Making Self Care a Lifestyle: Dual Attention Stimulus/Bilateral Stimulation
This weekly blog series offers a collection of diverse and effective coping techniques that can reduce stress, improve mental and emotional well-being, and perhaps make you even more effective in achieving your individual goals. Check back every Monday morning for the newest skill of the week.
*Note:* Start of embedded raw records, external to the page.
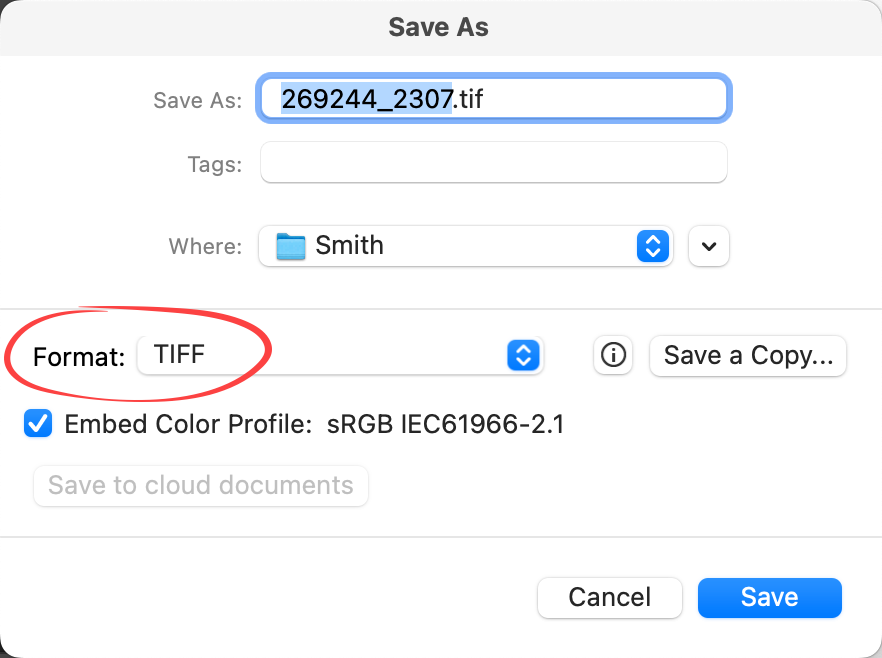Image resolution: width=882 pixels, height=658 pixels.
Task: Open the Where folder dropdown showing Smith
Action: click(x=465, y=246)
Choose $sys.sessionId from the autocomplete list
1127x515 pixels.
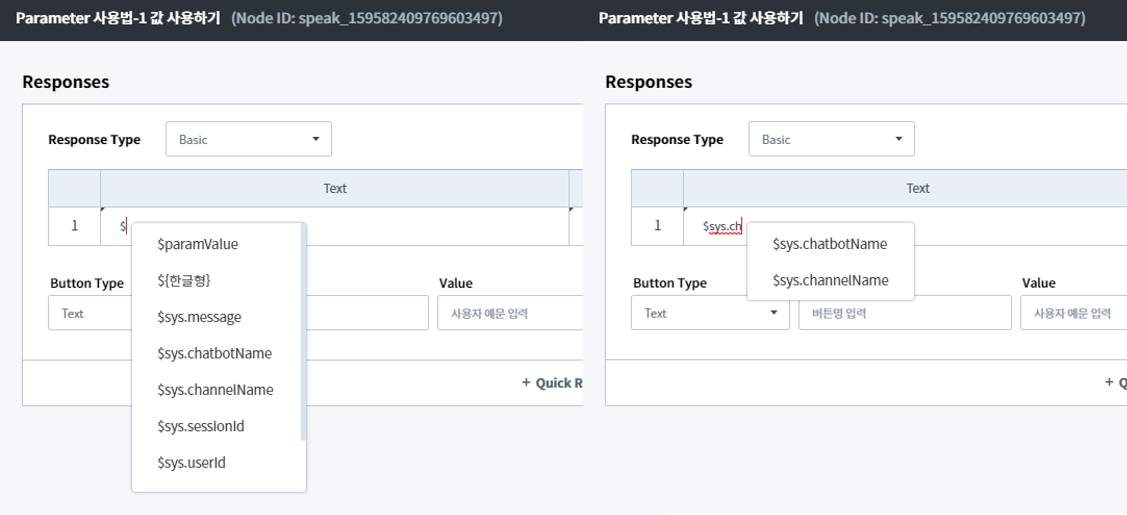coord(200,426)
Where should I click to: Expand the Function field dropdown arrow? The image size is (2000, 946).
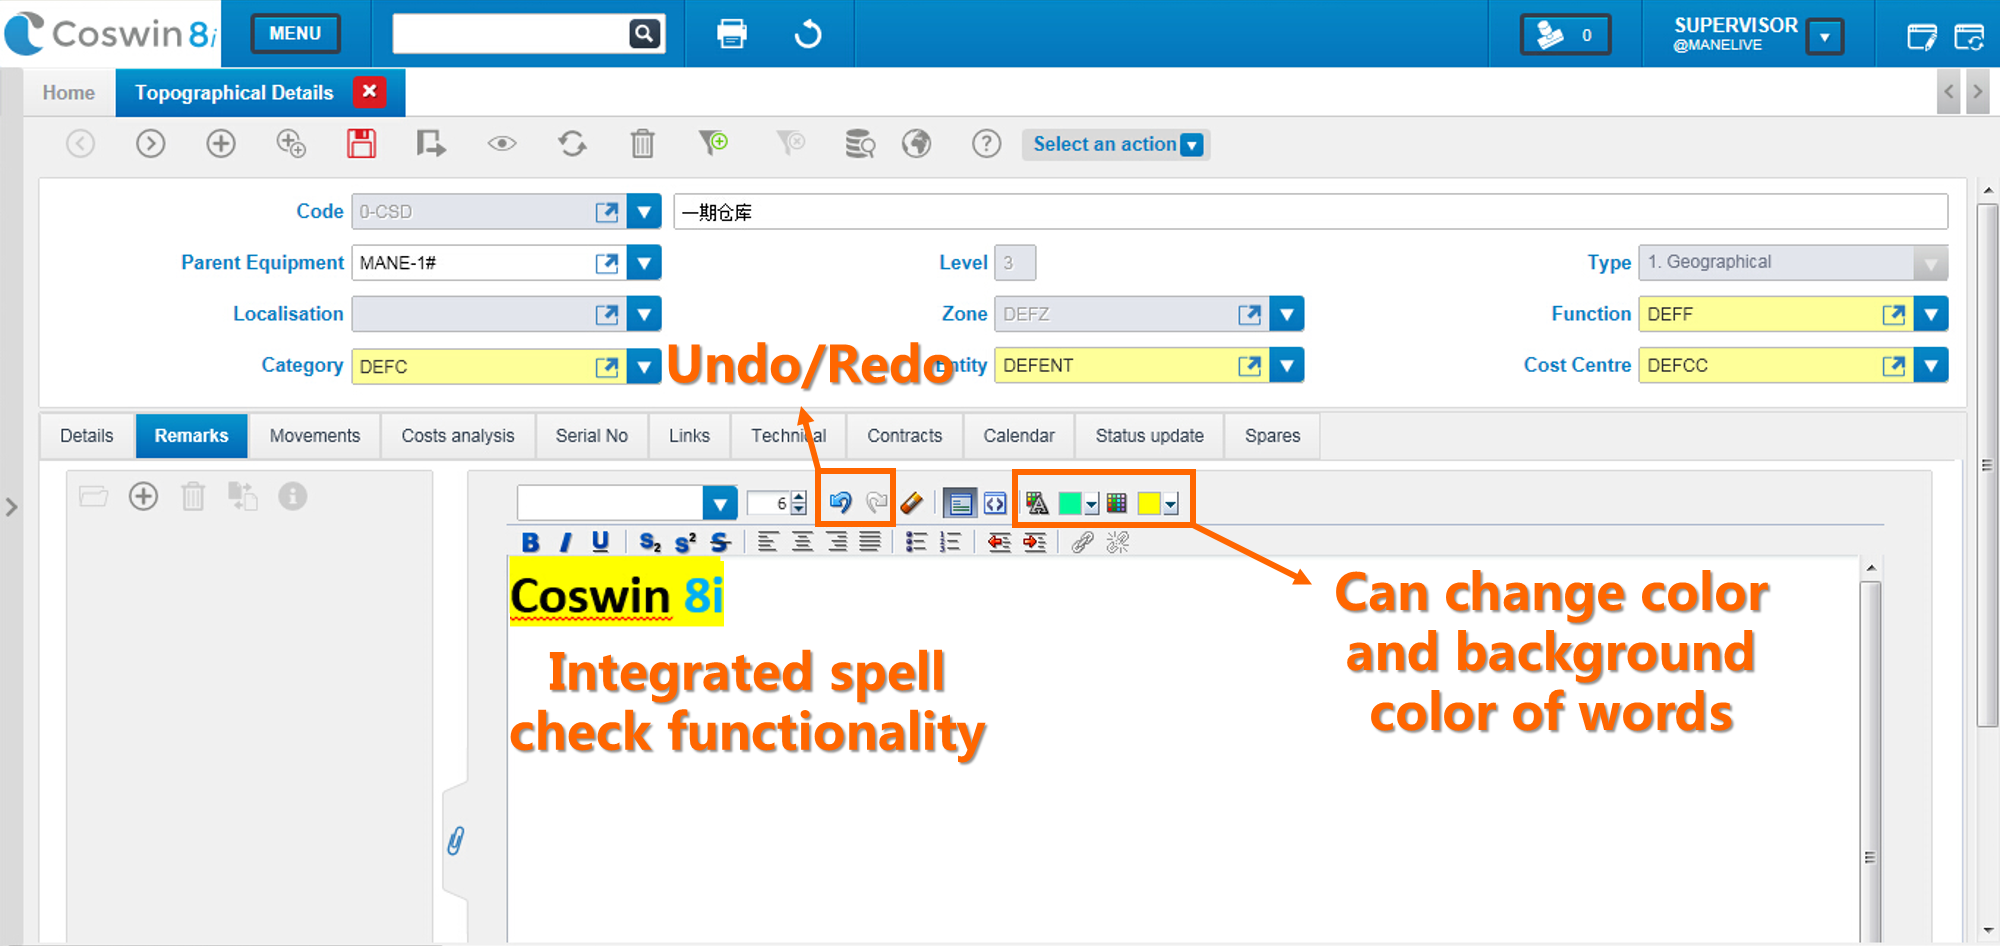[1931, 314]
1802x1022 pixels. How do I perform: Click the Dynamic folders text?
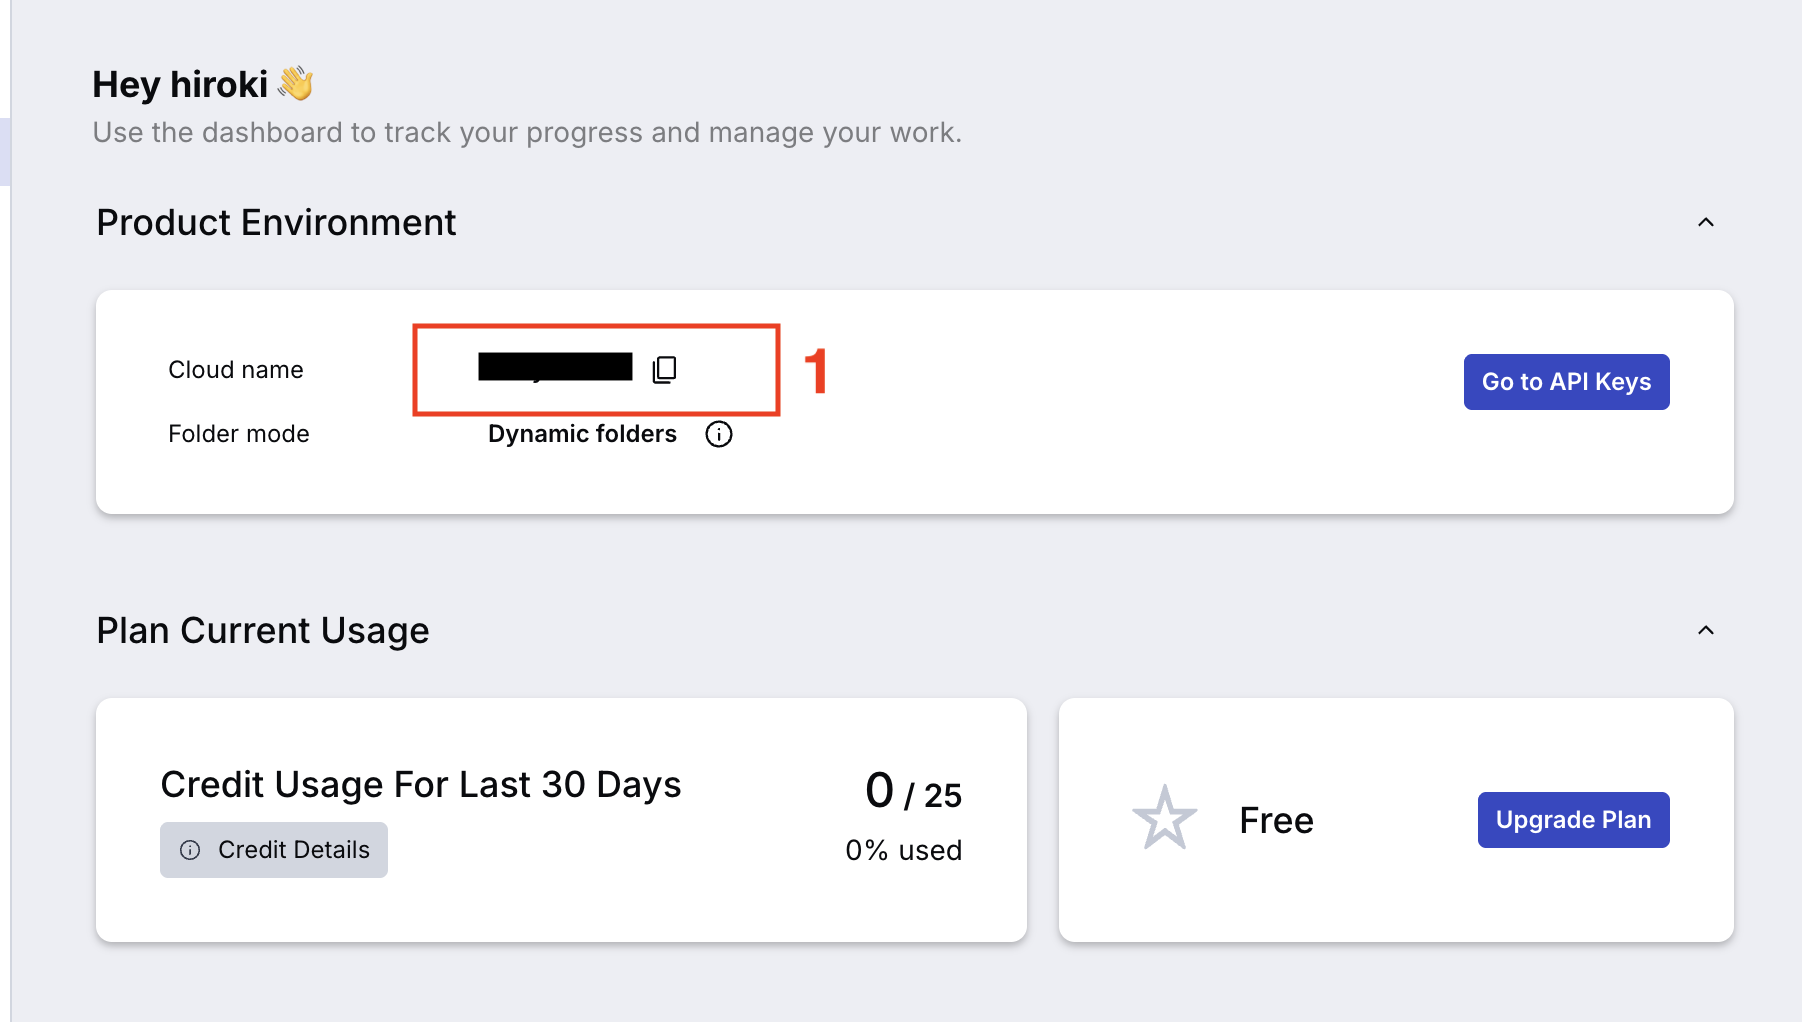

“Although it sounds almost too simple to work, research has shown bilateral stimulation can help induce calmness, reduce stress, and enhance mindfulness. It is especially useful when fending off panic attacks or during flashbacks that can occur with Post-Traumatic Stress Disorder.” ~ Dr. Joey Tadie
Dual Attention Stimulation/ Bilateral Stimulation
This exercise involves tapping your body on either side of your mid-line (think of your spine as the mid-line) in an alternating and rhythmic pattern while breathing slowly and deeply. Think about how you might drum on a bongo drum and use the palms of your hands to tap the tops of each of your thighs as you are sitting in an upright position. Breathe the entire time you do this.
You can also cross your arms across your body (almost like giving yourself a hug) and use your palms to alternate taps on your upper arms. This is sometimes called the "butterfly hug." Alternate your taps back and forth with each hand tapping your body at the rate of about once per second then adjust the speed to your preference. The key is to tap in a consistent and alternating fashion, much like drumming a measured beat on a drum.
Explore options for tapping to determine what works best for you: tap continuously for several minutes at a time or tap in short sets of for 8-15 seconds, followed by a pause for few seconds, and then resume for another 8-15 seconds repeating as needed.
Experiment with adding this skill to deep breathing or other types of relaxation exercise. Bilateral stimulation can induce calmness on its own and can also deepen any relaxing activity.